Menurut Denis, ciri-ciri kota maju bukan hanya terletak pada perekonomian semata, tetapi juga pada keamanan dan ketertiban masyarakat. “Kita harus mempertimbangkan berapa keuntungan yang didapat dari pajak miras ini dibandingkan kerugian yang ditimbulkan,” jelasnya.
Ia menggarisbawahi bahwa Kota Sorong sudah memiliki Peraturan Daerah (Perda) tentang miras yang mengatur kategori dan lokasi penjualannya. “Namun, penegakan Perda ini masih harus ditinjau dan diterapkan lebih konsisten,” tegasnya.
Perda tersebut membagi minuman keras ke dalam beberapa golongan berdasarkan kadar alkohol dan tempat penjualannya.
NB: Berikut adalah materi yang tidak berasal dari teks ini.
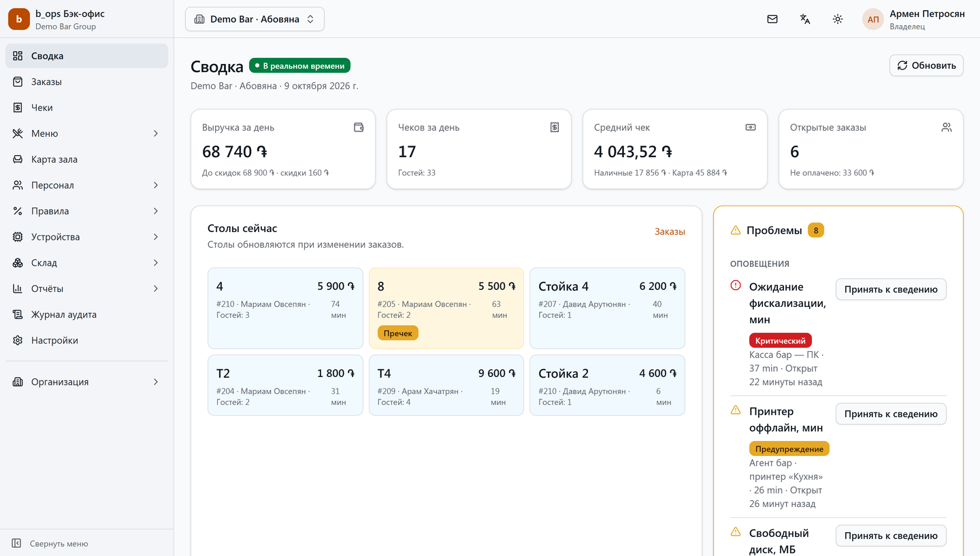Click the guests icon in Открытые заказы
980x556 pixels.
947,127
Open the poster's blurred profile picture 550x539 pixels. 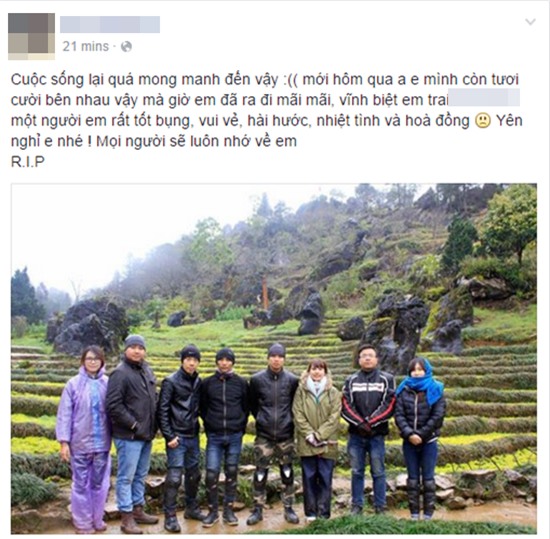tap(31, 36)
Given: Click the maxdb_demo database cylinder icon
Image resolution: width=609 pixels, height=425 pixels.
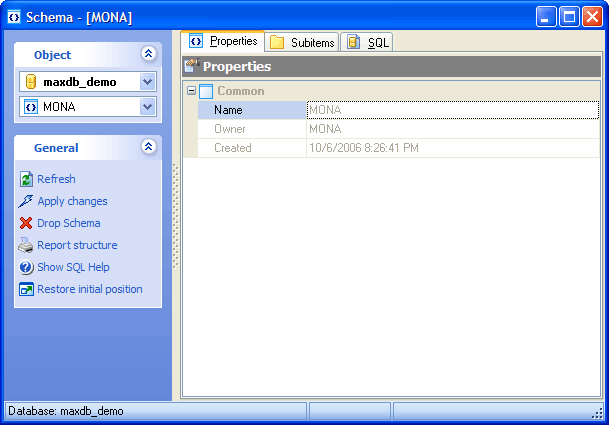Looking at the screenshot, I should click(31, 82).
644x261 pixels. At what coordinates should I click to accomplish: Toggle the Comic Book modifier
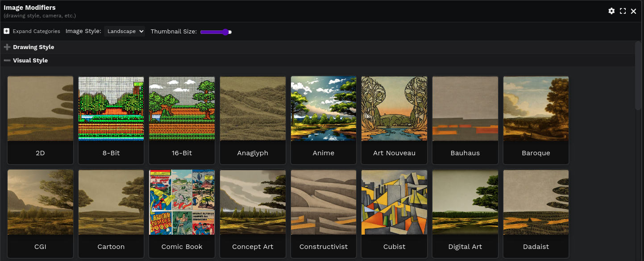click(182, 203)
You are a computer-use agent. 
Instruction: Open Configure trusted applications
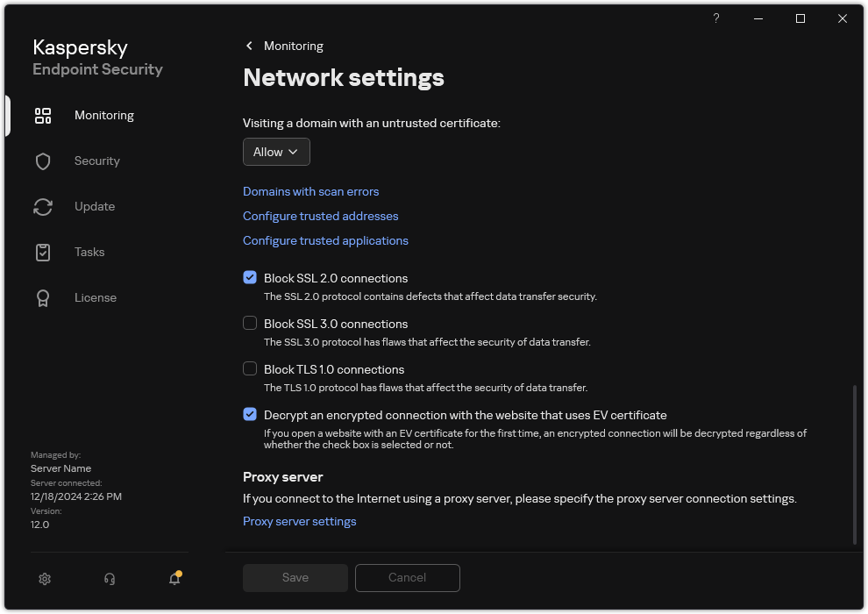pyautogui.click(x=325, y=240)
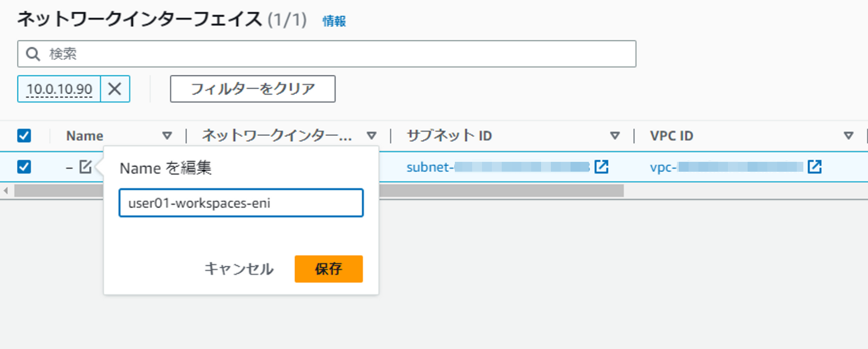The width and height of the screenshot is (868, 349).
Task: Open the Name column filter dropdown
Action: (167, 135)
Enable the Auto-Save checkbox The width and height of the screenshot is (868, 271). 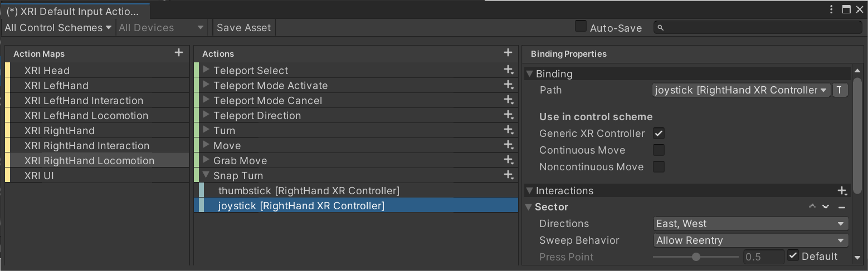coord(581,27)
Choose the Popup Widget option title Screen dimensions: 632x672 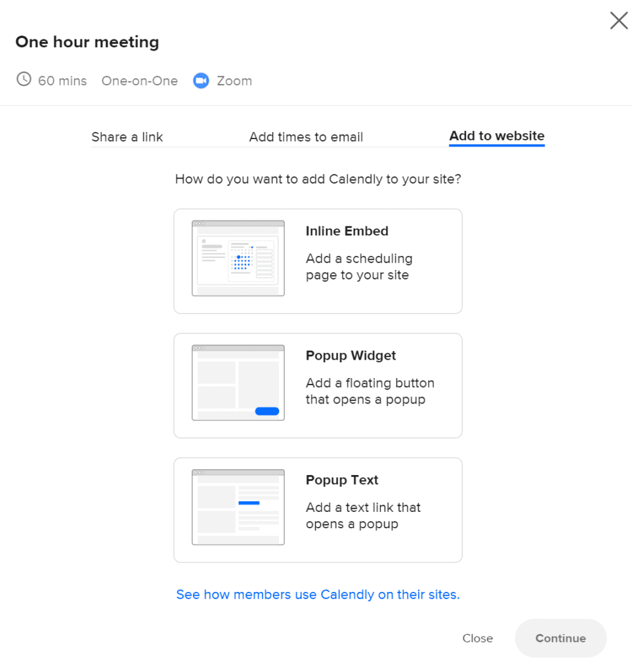coord(351,356)
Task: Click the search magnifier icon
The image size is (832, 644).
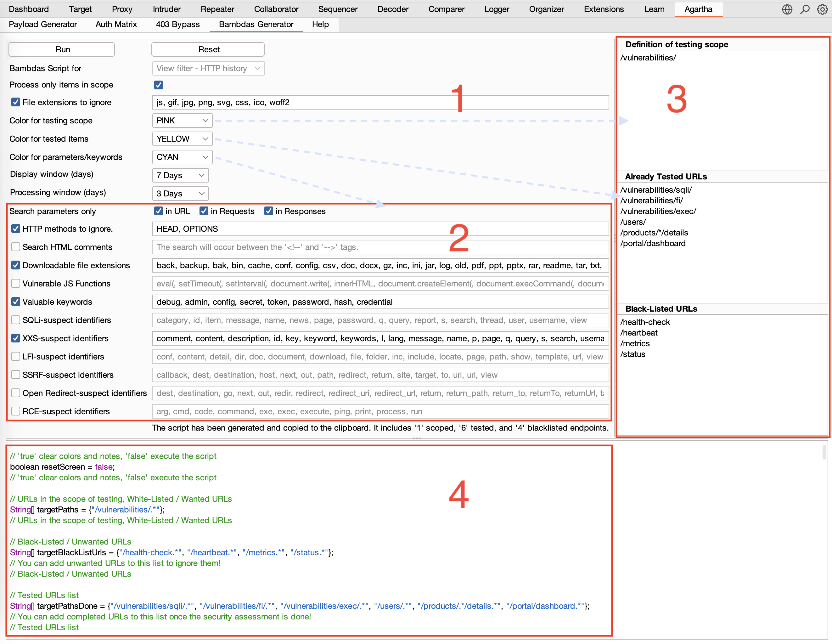Action: pos(805,9)
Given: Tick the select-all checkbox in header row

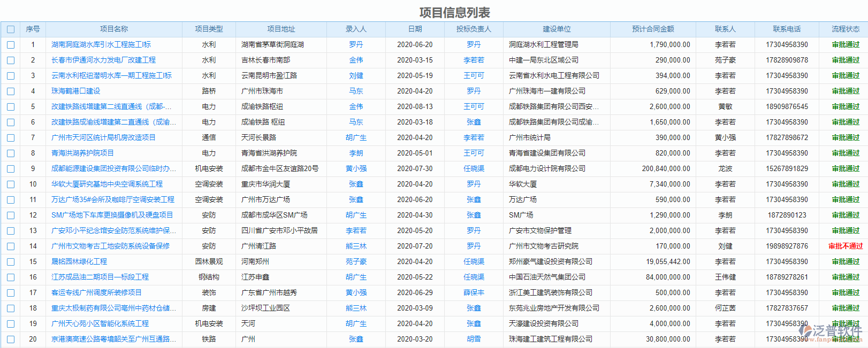Looking at the screenshot, I should 11,29.
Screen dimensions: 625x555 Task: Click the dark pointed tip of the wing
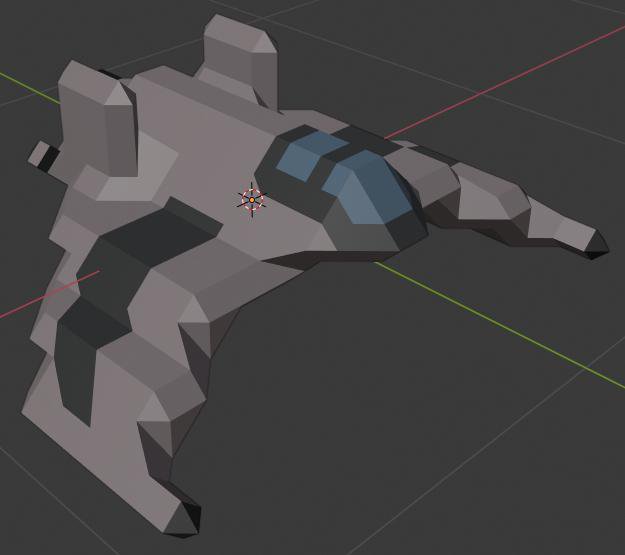pos(185,518)
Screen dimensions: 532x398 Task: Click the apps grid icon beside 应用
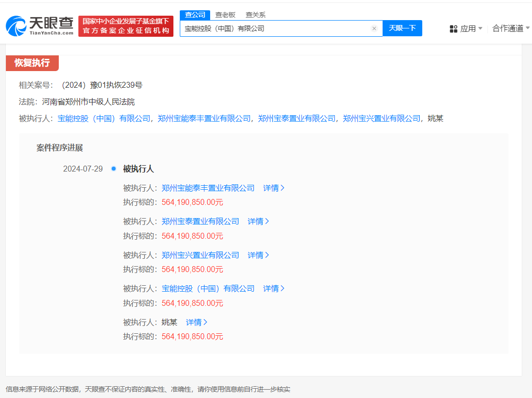[453, 28]
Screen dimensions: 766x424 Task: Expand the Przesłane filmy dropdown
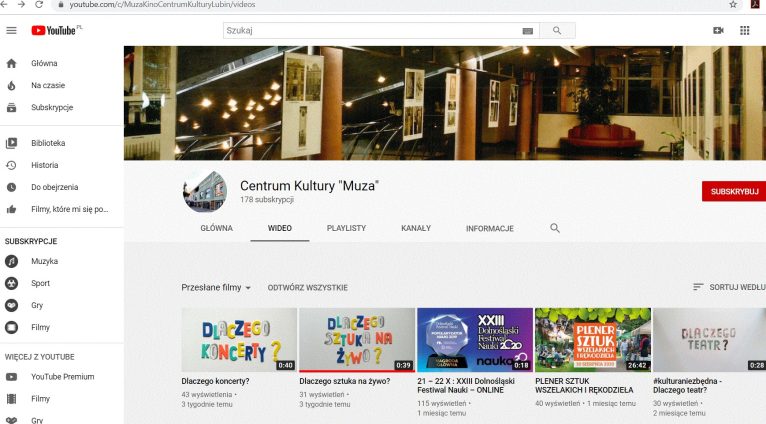(x=216, y=288)
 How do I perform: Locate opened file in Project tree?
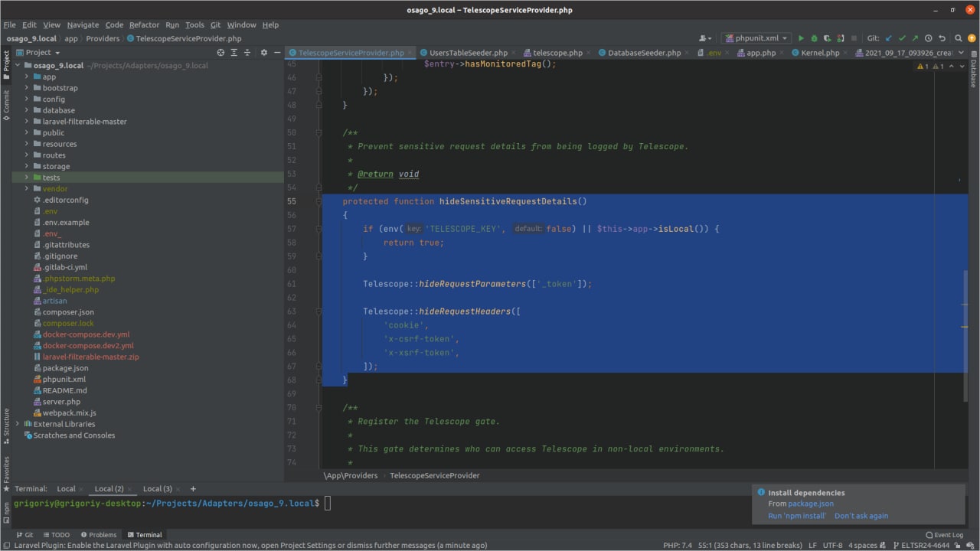pos(221,53)
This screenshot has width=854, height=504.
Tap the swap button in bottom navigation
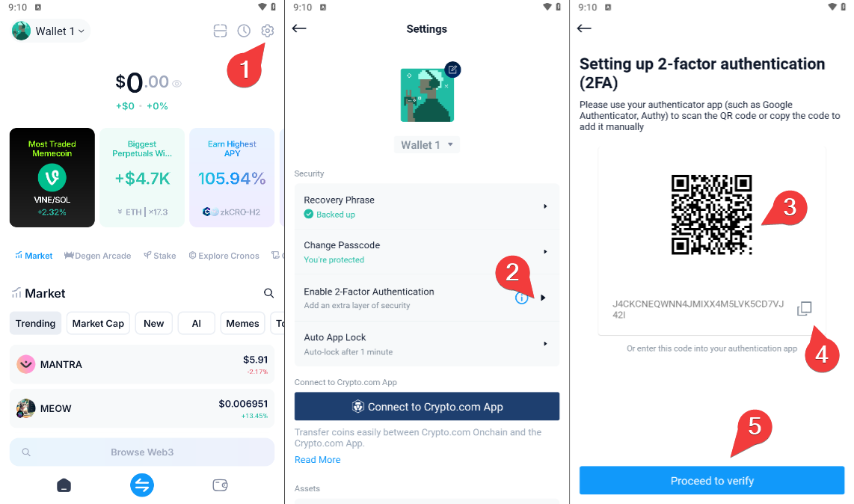[141, 485]
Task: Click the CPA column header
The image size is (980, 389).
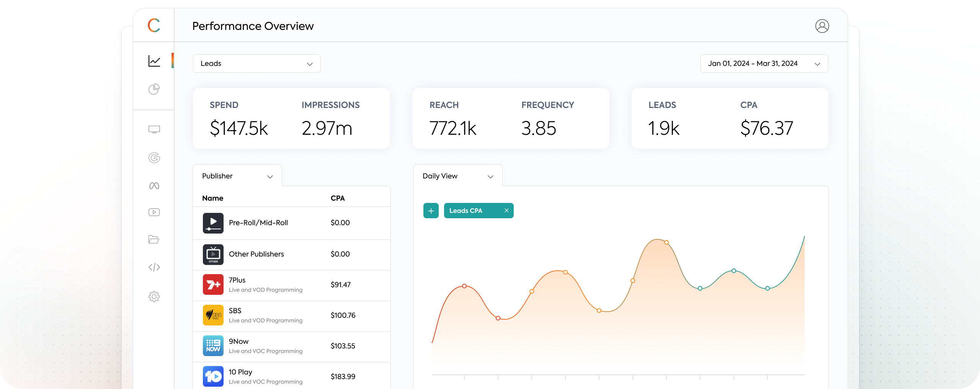Action: click(x=338, y=198)
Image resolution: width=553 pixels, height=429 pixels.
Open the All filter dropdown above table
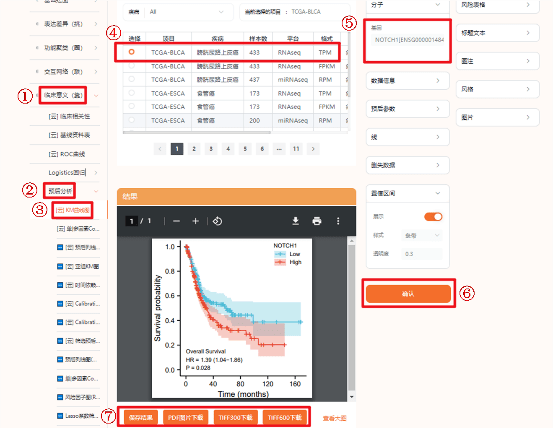[x=186, y=12]
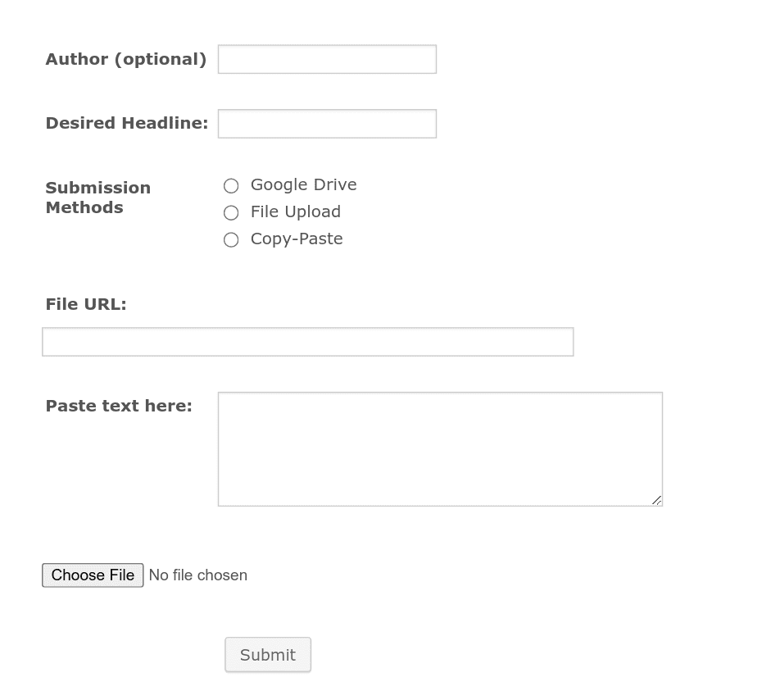
Task: Click the File URL input field
Action: [x=307, y=341]
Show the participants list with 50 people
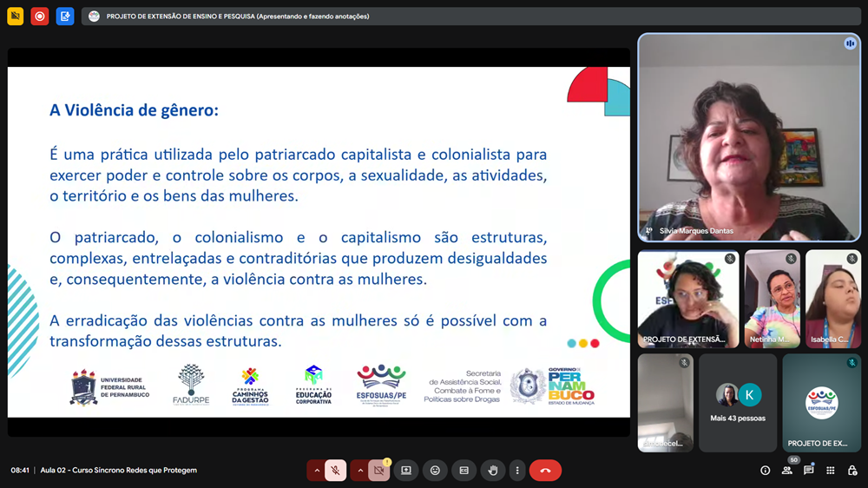Screen dimensions: 868x488 (786, 471)
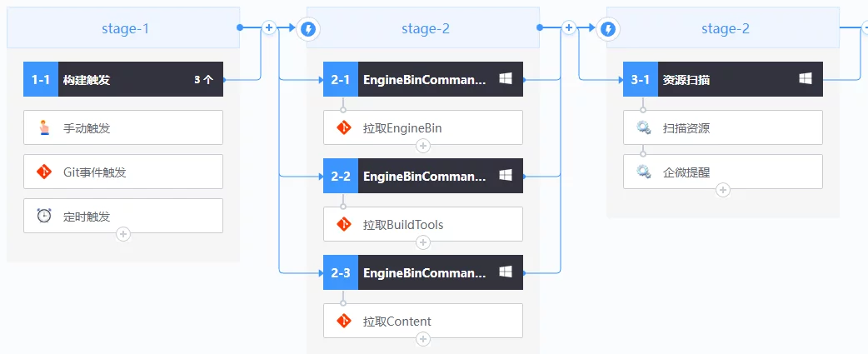
Task: Open the 企微提醒 task
Action: (x=723, y=172)
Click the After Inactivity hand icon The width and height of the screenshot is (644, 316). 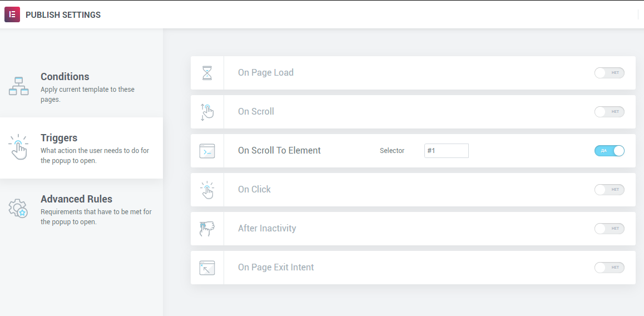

Misalnya, bir golongan A dapat dijual di supermarket, tetapi untuk alkohol lebih tinggi, penjualannya harus dibatasi.
Denis menekankan perlunya perhatian khusus pada minuman keras lokal, seperti CT, yang dikenal dengan sebutan ‘tikus’. “Peredaran minuman lokal ini sangat mudah dijangkau masyarakat, terutama yang mencari harga terjangkau,” ujarnya.
Dalam kesimpulannya, dia juga menyoroti bahwa masalah kamtibmas di Sorong tidak hanya berkaitan dengan miras, tetapi juga dengan keseluruhan sistem keamanan lingkungan. “Kita perlu mengidentifikasi gejolak yang muncul dan bekerja sama untuk menciptakan lingkungan yang lebih aman,” tutup Denis dengan harapan bahwa kerjasama antara pemerintah dan masyarakat dapat membangun Kota Sorong yang lebih baik.